Other officials had military background – directors of central intelligence Richard Helms and William Casey were in the naval reserve. The deputy director of the CIA from 1997 to 2000 was an Air Force general, John Gordon. At the legendary peak during World War II, American intelligence, in the form of the Office of Strategic Services, was part of the military and run by New York’s own William “Wild Bill” Donovan, an army general. The OSS was the predecessor of the CIA.

There will be a temptation by some in Congress – both Democrats seeking political advantage and Republicans seeking to distance themselves from a president lagging in the polls – to use the confirmation hearings as a way to revisit all the supposed failures of the Bush administration in the war on terror. It hasn’t been a perfect record. But the fact that the American mainland has not been successfully attacked since September 11, 2001, or, depending on one’s assessment, the anthrax attacks that followed, is at least an indication that Mr. Bush’s strategy of taking the fight to the enemy has been an overall success so far.

The concern about military officers playing a leading role in intelligence, moreover, strike us as particularly hollow in the current context. The big scandal at the moment is the way the intelligence community has been operating against the elected president.
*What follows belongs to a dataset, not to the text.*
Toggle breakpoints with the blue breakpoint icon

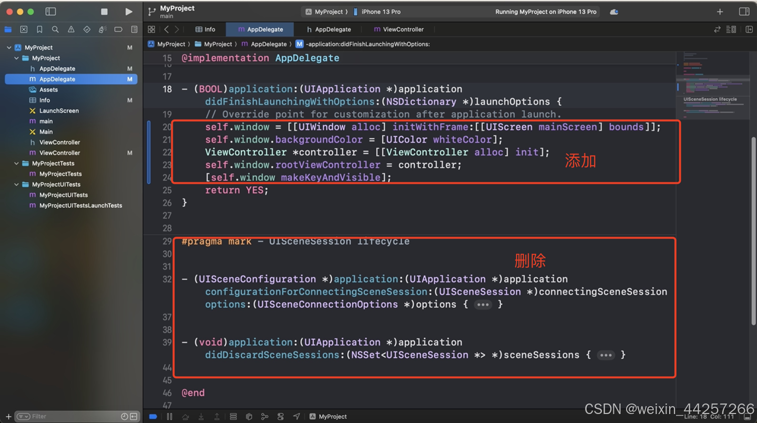coord(152,416)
The Wall Street Journal, in a devastating editorial last month, called it “Our Rotten IntelligenCIA.” It cited the Wilson-Plame scandal and the book by Michael Scheuer, a couter-terrorism analyst who, as the Journal put it, “was allowed by the CIA to publish under ‘Anonymous’ a scathing attack on Mr. Bush’s strategy to fight terror.” Then there is the case of the official the CIA fired for allegedly leaking to Dana Priest of the Washington Post.

There are many pro-freedom pundits around the country who are going to point out that Porter Goss was trying gamely to end that kind of activity. But the sad fact is that it continued on his watch. Nor do we credit the argument advanced by some, including the editor of the Weekly Standard, William Kristol, that the ouster of Mr. Goss is a sign that President Bush won’t stand by his appointees when they run into opposition from the bureaucracy. Mr. Bush’s backing of Secretary Rumsfeld over calls for his ouster emanating from Mr. Kristol and some retired generals undercuts that argument.

Mr. Goss’s departure doesn’t seem to us as a case of Mr. Bush siding with the CIA careerists against Mr. Goss; it seems to us like Mr. Bush siding with his appointees Mssrs. Rumsfeld and Negroponte against Mr. Goss, particularly on the matter of giving the Pentagon rather than the CIA primary responsibility for covert operations. It’s a further attempt by Mr. Bush to rein in an agency that, while it includes many honorable, even courageous, public servants, nevertheless appeared at times to be resisting the president’s agenda.

One could even call it Scooter Libby’s Revenge. Not that Mr. Libby had anything to do with the decision to fire Mr. Goss. But if it’s a sign that Mr. Bush has realized he’s being sand-bagged by his own intelligence agency, we’re happy to name the episode for the aide to the vice president who was ousted in the Plame-Wilson scandal. Given the challenges on the horizon – Iran, a Hamas-controlled West Bank and Gaza, communist China growing into an economic superpower – the need for effective intelligence is great. Congress would do the nation a favor were it to restraint itself from indulging in its usual grandstanding and move quickly to help Mr. Bush fill the vacancy at the CIA.


The New York Sun

© 2024 The New York Sun Company, LLC. All rights reserved.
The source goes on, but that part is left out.